Work task: No line before the one containing "Select the 월별" should appear; that line and all lines after it, through the end of the data, are to be set down exactly.

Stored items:
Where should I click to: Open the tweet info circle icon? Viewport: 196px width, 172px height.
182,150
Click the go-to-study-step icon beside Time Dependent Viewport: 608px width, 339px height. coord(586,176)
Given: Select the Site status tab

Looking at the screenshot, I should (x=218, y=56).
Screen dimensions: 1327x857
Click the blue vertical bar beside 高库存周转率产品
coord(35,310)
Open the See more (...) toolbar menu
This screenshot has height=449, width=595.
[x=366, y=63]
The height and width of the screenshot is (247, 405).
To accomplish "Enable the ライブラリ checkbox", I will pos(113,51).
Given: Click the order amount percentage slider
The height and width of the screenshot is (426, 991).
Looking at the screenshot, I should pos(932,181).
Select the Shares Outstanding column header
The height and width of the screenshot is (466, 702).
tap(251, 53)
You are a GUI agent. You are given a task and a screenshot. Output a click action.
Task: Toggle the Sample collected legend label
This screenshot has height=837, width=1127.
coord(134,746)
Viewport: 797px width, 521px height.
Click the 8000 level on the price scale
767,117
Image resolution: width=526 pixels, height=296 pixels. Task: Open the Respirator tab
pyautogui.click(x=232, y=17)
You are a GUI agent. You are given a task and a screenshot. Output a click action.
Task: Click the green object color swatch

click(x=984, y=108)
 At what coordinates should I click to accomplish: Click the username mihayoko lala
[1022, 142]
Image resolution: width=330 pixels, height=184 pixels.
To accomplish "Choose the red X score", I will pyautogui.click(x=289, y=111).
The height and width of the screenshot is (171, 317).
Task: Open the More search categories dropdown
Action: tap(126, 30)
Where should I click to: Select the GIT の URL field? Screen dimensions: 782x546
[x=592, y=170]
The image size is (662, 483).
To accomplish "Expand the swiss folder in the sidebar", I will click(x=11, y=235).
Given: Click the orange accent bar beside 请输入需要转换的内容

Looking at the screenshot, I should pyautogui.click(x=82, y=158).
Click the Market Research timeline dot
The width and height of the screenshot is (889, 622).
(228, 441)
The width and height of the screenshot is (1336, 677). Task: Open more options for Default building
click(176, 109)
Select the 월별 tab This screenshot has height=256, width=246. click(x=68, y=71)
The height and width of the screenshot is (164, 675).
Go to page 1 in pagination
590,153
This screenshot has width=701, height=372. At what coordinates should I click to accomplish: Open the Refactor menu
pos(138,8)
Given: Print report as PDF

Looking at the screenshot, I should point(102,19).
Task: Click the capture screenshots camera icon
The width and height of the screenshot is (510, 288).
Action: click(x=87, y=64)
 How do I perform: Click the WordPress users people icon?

Result of this task:
Select the 월별 tab This screenshot has height=256, width=246. click(x=68, y=71)
The height and width of the screenshot is (164, 675).
Go to page 1 in pagination
590,153
This screenshot has width=701, height=372. At what coordinates should I click to accomplish: Open the Refactor menu
pos(138,8)
Given: Print report as PDF

Looking at the screenshot, I should point(102,19).
Task: Click the capture screenshots camera icon
The width and height of the screenshot is (510, 288).
Action: click(x=87, y=64)
 How do I perform: Click the WordPress users people icon?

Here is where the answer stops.